I Want a Hess Truck!

A look at the quintessential Christmas gift


I never got a Hess truck under my tree.  Oh, I was still a kid when the first Hess truck premiered in 1965, in fact I was the perfect age for a toy truck that would let me fill the big tank with water, then dispense it from a little hose to the Hot Wheels that zipped around the floors after Christmas.  But I grew up in a neck of the woods where Hess was unknown,  so my childhood was deprived of the one of the iconic toys of New England childhood.

From time to time I heard the commercials, but until this year I never realized what these trucks were all about. First off, the Hess Truck isn’t necessarily a truck.  In 1966, it was a ship.  In 1970, and several times afterward, it was a fire engine.  Most years after 1988, the truck was actually two vehicles – a tow truck  and a sports car, for instance.   In 1999, the truck towed a space shuttle.  Of course it has the Hess logo emblazoned all of them.

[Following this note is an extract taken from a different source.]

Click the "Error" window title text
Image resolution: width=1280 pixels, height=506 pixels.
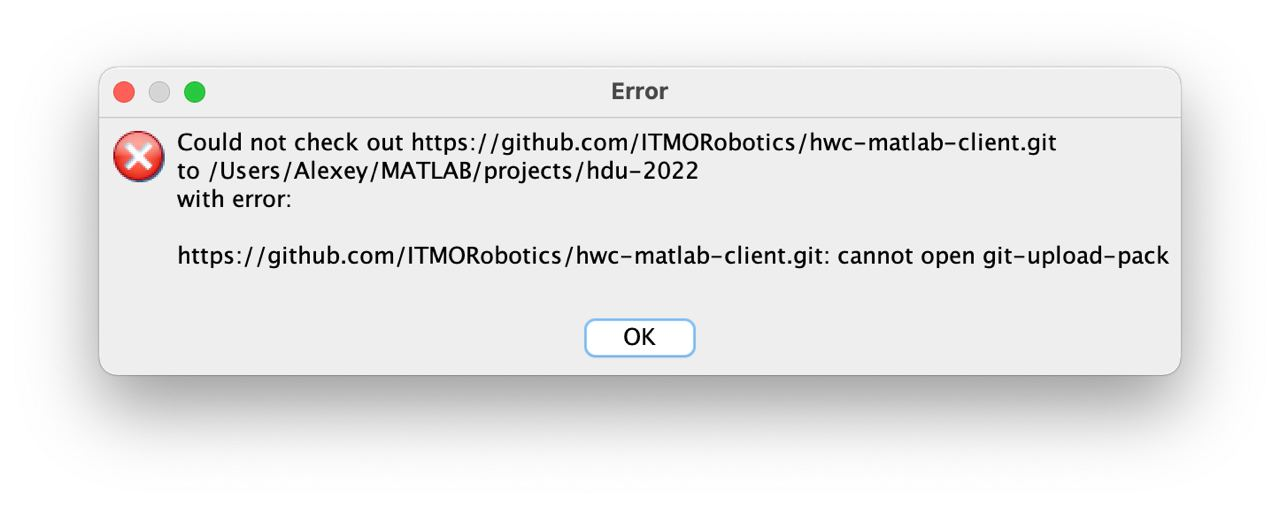pos(639,92)
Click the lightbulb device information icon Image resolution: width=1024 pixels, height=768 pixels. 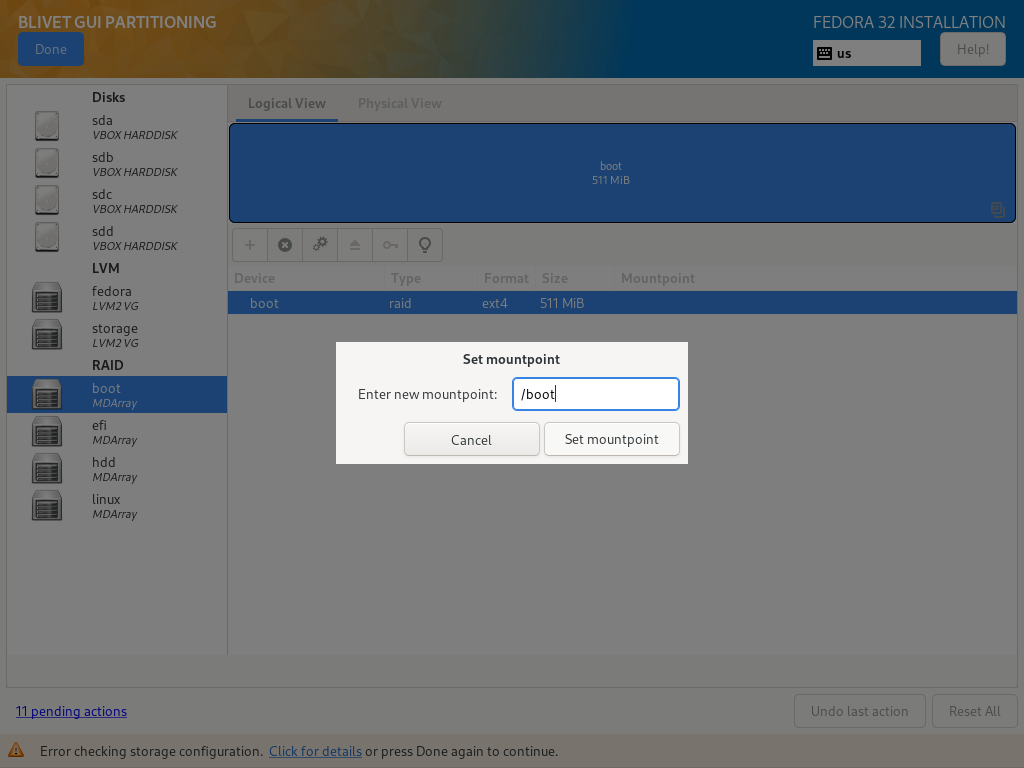pos(425,245)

The folks at Hess sent their 2013 truck to our office.  I finally got a Hess Truck!  Inside a fairly compact box was a nice sized green and white cargo helicopter. The five blades opened up to make the copter look even bigger.  Inside the clear-sided cargo bay was a second vehicle.    As I poked around to find the latch release, I pressed one of the buttons that activated the propellers, lights, and sound effects.  It turns out that the copter had three buttons that simulate different parts of flight, along with one that can be pressed for just general pretend flying around the living room.

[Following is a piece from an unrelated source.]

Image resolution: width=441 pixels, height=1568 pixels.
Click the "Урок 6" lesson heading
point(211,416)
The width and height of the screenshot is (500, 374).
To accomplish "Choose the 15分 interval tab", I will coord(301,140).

The second vehicle was an emergency response van.  Lights, sirens, and – oh wow, the thing is motorized!  If I was a kid, I’d spend hours flying to the rescue of pretend stranded campers, swooping low across the sofa mountains and diving into the collapsed rubble of Christmas bows and ripped wrapping paper, then unleashing the rescue van with sirens blaring and lights blinking as it runs under the arm chair in the final leg of the mission.

Alas, I’m not a kid, but I know a few.  I carefully rewrapped the box to re-gift to someone who would give it a a grand workout.  But at least I had a Hess Truck for a little while.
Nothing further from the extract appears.